C'est alors qu'insidieusement les pluies ennemies devinrent plus fréquentes. À terme, la terre régurgitait cette abondance, et les gouttelettes devinrent poignards. Les flammèches s'élevèrent moins haut pour ne plus s'élever du tout. Captivé par le cœur du feu devenu ma seule lueur, je ne réalisai que tardivement la gravité de la situation. Ce n'est que quand le givre devint glace et que la nuit devint ténèbres que je compris que le feu se mourrait.

Je contemplai mes terres avec autant de craintes que de questions : comment un Eden pouvait dépérir ? Et qui le voudrait ? Mais plus urgent que de comprendre le pourquoi des choses, il fallait y remédier. J'examinai donc les fleurs dans le but de regaillardir l'écosystème de leurs senteurs vivifiantes. Mais rien. Ni senteurs, ni couleurs chatoyantes. Rien d'autre qu'une agonie convenue que j'étais le seul à ignorer. Je sentais leurs efforts se transformer en Résilience, je voyais leurs bourgeons qui n'écloraient jamais.

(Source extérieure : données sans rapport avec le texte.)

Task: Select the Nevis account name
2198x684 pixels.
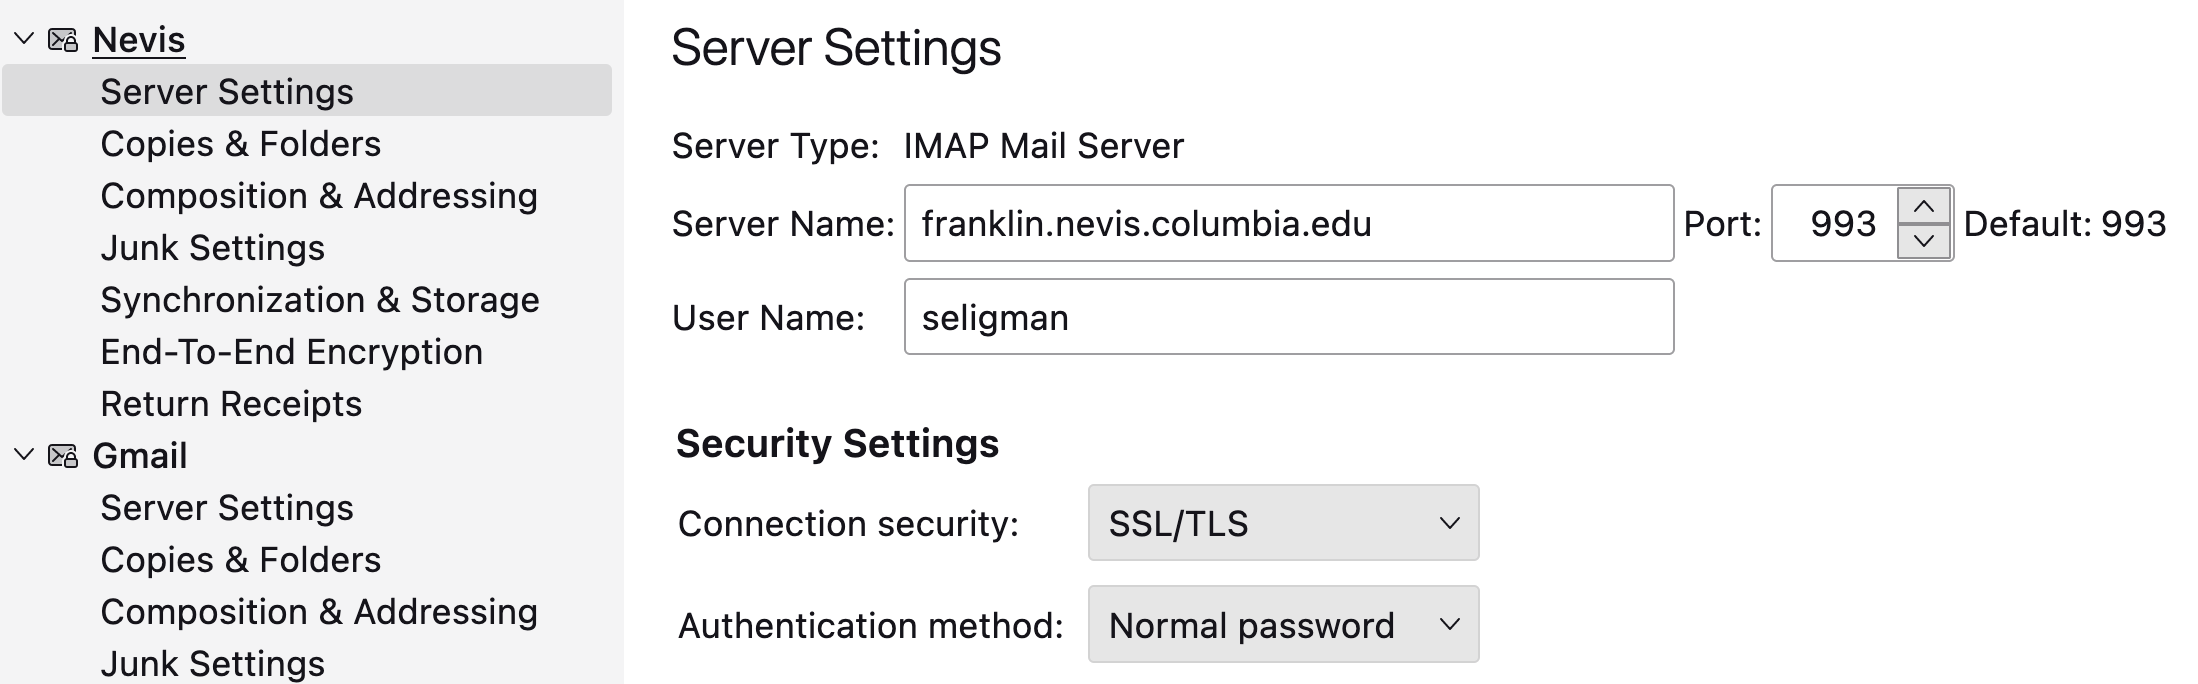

Devant les cendres de ce qui était une oasis en devenir et trempé de la pluie qui me consumait, je me résignai à payer le prix de la survie. Que faire de fleurs qui n'embaumeront jamais les terres d'effluves sucrées et rassurantes ? Alors oui, je pris le brasier et incendia la flore ! Tant d'efforts pour que le lieu ne devienne que la pâture de ténèbres froides ? Non. S'il n'y aura pas d'Eden, il n'y aura pas d'Enfer non plus.

Ainsi de cette fournaise déchaînée plus rien ne poindra : ni ténèbres, ni bourgeon.